Milei remained publicly silent about the negotiations but was active on social media. As the government continued to negotiate on Monday evening, the president expressed his opinion with a retweet to a senator in the Buenos Aires parliament who called the opposition a “blackmail blockade” and accused it of wanting to “continue to make a living from politics.”
This Wednesday, the deputy Nicolás Massot, a former member of the PRO and now part of the HCF alliance, responded. “The only thing the government wants is to create an enemy,” Massot said in a radio interview, in which he assured that Milei “has no interest in this law” and that he seeks “legitimacy in the conflict.” The head of his bloc, Miguel Ángel Pichetto, later calmed down. “We must strive for the law to be passed and for the government to have tools that the president considers important,” he said, calling on the government to sit down and talk to provincial governors. “When you talk about taking everything away from them, you talk about people who will suffer,” he complained to Milei.

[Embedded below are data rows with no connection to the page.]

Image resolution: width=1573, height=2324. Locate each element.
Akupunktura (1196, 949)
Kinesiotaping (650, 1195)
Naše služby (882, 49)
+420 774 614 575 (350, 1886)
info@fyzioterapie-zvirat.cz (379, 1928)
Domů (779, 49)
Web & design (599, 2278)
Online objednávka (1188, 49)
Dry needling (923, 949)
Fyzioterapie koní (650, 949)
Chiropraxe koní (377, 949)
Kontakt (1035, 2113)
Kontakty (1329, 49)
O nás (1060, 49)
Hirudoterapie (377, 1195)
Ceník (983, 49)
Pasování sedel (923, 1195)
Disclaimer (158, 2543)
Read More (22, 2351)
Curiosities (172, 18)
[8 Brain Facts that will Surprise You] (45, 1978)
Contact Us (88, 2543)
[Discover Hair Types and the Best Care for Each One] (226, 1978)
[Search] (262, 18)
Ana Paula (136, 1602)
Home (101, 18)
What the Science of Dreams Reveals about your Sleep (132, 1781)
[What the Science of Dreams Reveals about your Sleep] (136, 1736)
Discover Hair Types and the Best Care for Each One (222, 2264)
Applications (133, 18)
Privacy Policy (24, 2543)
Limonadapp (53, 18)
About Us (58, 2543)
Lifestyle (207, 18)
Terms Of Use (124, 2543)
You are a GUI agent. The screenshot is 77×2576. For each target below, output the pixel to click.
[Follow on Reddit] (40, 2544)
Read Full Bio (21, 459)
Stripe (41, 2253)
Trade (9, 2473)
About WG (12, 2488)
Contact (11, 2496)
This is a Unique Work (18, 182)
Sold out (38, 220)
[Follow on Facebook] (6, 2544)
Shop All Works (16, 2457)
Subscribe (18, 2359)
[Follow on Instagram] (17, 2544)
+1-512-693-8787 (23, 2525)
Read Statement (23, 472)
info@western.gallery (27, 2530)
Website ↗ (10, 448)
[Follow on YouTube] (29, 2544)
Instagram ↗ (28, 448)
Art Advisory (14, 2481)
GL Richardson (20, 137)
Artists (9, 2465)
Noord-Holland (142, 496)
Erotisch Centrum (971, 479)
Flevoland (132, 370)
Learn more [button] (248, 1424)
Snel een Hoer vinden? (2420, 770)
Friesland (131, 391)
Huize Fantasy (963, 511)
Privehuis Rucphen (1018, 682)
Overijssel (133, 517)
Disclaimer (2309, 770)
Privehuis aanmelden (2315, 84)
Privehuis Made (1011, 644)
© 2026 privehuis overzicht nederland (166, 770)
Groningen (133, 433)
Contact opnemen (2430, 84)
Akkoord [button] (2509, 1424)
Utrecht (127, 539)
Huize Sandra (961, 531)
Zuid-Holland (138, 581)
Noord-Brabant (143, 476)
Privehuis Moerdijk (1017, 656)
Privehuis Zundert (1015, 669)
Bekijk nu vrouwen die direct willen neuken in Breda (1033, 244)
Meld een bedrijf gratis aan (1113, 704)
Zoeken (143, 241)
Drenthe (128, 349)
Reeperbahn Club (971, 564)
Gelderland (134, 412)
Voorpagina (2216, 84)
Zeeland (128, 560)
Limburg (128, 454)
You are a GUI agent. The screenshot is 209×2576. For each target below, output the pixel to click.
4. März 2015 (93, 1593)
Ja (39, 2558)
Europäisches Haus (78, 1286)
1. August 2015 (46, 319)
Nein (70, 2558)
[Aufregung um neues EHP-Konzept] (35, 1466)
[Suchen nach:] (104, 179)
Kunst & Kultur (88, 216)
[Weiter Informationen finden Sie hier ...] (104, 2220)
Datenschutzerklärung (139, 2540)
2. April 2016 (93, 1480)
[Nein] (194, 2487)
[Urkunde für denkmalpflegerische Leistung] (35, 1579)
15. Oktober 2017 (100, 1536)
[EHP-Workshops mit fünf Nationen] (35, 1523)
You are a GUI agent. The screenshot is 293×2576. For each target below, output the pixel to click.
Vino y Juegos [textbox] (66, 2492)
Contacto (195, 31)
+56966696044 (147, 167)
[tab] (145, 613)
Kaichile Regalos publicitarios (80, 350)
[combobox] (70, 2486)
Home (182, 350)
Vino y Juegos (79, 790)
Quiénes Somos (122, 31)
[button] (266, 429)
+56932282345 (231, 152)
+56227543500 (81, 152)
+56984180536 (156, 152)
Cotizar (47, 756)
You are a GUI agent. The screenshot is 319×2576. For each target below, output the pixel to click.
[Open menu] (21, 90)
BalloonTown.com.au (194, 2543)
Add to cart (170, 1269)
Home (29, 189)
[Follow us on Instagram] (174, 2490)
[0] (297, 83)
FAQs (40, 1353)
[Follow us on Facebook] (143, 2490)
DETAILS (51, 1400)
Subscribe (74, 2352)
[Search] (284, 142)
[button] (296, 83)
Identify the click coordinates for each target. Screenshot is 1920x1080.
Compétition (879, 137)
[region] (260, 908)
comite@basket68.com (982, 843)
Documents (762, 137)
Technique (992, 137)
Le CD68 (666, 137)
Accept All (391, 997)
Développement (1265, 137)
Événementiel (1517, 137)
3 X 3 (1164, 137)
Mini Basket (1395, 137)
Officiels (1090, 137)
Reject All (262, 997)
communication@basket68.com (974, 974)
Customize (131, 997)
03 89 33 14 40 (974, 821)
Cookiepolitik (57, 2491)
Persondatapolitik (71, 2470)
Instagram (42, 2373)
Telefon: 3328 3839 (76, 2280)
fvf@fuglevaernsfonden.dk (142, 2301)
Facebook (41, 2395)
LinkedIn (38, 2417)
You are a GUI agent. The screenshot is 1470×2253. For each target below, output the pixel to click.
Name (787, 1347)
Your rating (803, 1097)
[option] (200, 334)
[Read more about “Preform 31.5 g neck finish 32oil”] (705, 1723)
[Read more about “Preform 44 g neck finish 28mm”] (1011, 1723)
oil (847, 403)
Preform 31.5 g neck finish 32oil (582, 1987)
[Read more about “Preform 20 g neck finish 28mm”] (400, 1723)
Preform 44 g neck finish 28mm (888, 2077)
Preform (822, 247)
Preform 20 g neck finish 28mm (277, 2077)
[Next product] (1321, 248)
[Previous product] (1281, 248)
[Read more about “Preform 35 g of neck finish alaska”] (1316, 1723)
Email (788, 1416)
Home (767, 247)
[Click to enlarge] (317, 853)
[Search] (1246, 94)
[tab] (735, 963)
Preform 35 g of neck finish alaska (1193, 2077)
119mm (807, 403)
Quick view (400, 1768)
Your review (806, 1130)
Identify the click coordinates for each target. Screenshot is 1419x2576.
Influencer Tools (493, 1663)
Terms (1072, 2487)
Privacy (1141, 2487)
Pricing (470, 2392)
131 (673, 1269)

The law has been a headache for the center-right opposition, which has preferred Mileis dissent rather than siding with Peronism in the face of Mileis's proposal for radical change.
Peronism denounces that the treatment of the law, which was reviewed and approved in expert commissions last week, is full of “ambiguities and a lack of transparency.” “None of the national deputies know what the text that they actually want to adopt will look like,” said the leader of the Peronist Bank, Germán Martínez, this Tuesday. According to Martínez, the text of the law to be voted on was changed after its adoption last Wednesday morning. The suspicion was later confirmed by an HCF deputy who confirmed last Thursday that he had been invited to meetings away from Congress in Buenos Aires' Recoleta district. “I went to one of the meetings and when I saw who was there and what they were doing, I left,” he said. “We meet with the authorities of the chamber, we do not touch opinions nor are we interested in improving opinions. For us, this case is already closed and we will not go to any other meeting except with the authorities of the chamber.”
The debate is scheduled for this Wednesday at 10 a.m. in Buenos Aires. It will be a marathon: MPs will debate point by point the law, which aims to change much of the country's political, economic and social structure. Analysts expect at least 40 hours of debate. The result is in the air.